After a few years working in technology consulting for large enterprises, I started working as a freelance "jill of all trades" IT consultant for small businesses. My clients are typically Small Business owners or sole traders who don't have an IT department aside from me. This doesn't make their IT admin or security needs any less business critical. Small Businesses that work in construction
My consulting client Melissa runs an amazing business recruiting quality candidates in the industrial trades. She's been very successful and had many new starter employees and a few moving on to do big things. I was doing a lot of things like adding permissions to office 365 profiles as people's roles changed, and adding them to different shared email inboxes as the business got big enough to have multiple of these... I thought, what If Melissa could have access to the Role Based Access Control software that I was consulting on implementing for Big Banks back in the day?
At the same time, I was looking for a way to document all these things that I was doing, to enable someone to take over this work from me in the future, and allow the client to self-service where possible. One day Melissa will have a full-service IT department, but for now, I built her a coda pack.
What it does
Primarily it reports on the current permissions and access level per user. This is done in a matrix format so that the non-technical user can easily see any anomalies, eg.
- why does one of my apprentice mentors have access to this group but the other one doesn't?
- what are the steps for onboarding a new user?
- What do I need to make sure I've removed this user from?
How we built it
This uses the coda cli typescript scaffolding with the Microsoft Graph API. All of the data displayed in the demo pack is a Microsoft Developer Sandbox data set.
Challenges we ran into
Not everything I want to do is available via the Microsoft Graphql API. I can't delegate permissions to a shared email inbox via this coda pack, so in lieu of that, I report on all the current permissions and link out to instructions on how to add those permissions via the Microsoft admin panel.

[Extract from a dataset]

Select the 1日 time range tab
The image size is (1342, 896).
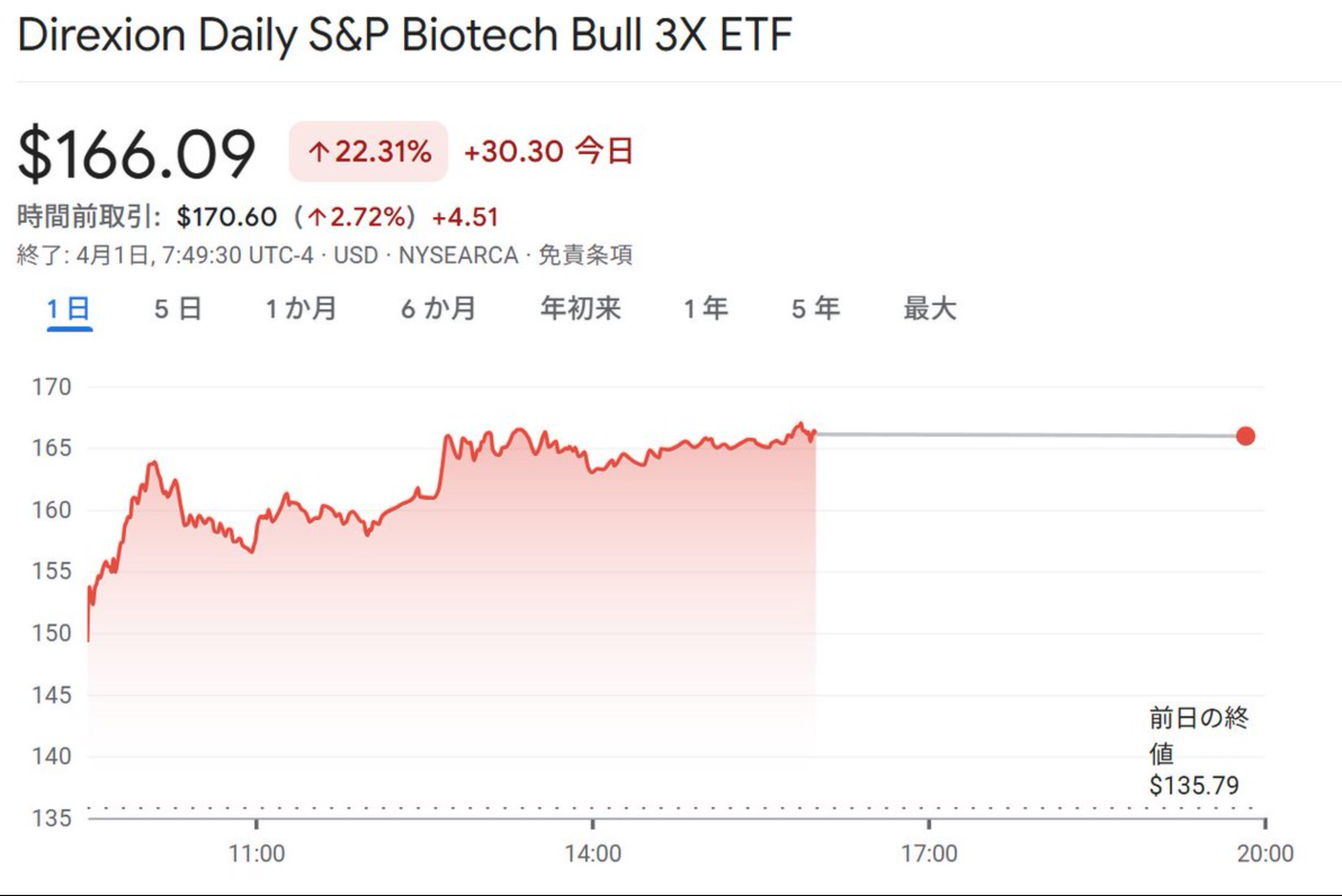69,309
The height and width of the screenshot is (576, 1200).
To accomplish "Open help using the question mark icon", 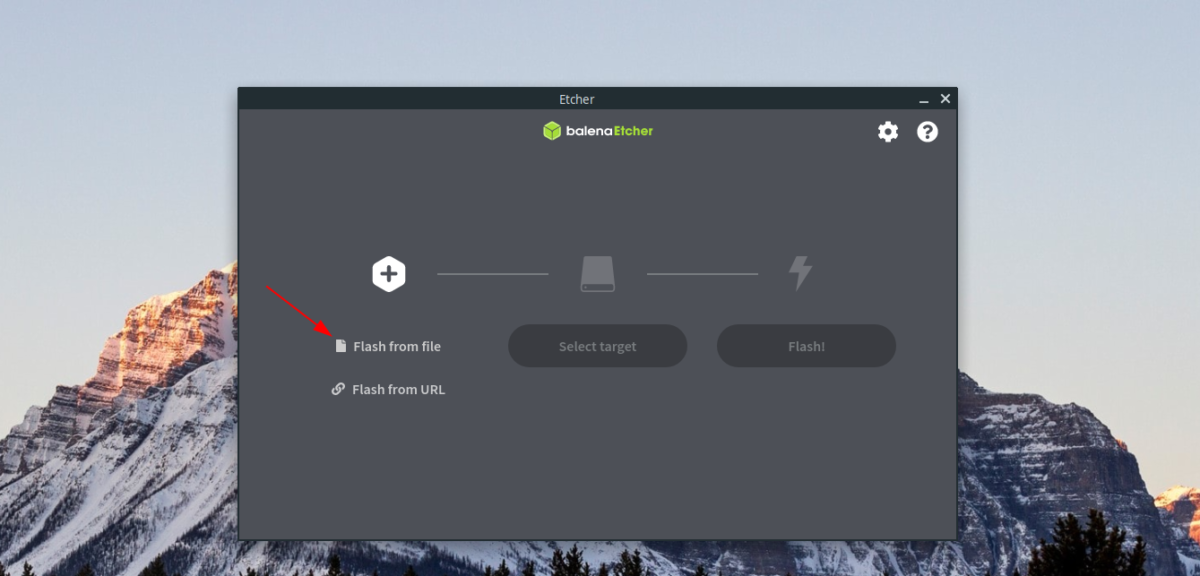I will [x=926, y=131].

Accomplishments that we're proud of
The multi-axis matrix required to show the RBAC on "User Membership reporting" took some doing and was the biggest accomplishment.
What we learned
Doing this pack and the document also helped me to systematise and document the process I go through for onboarding and offboarding employees for Melissa.
What's next for Sysadmin for Small Business
Before this is ready for "prime time", I will need to do a review of "least required permissions". This paradigm is also applicable to Google Workspace admin. There are a lot more tables I want to build into it, and am currently trying out a Sync table with an Autocomplete parameter to make the RBAC easier.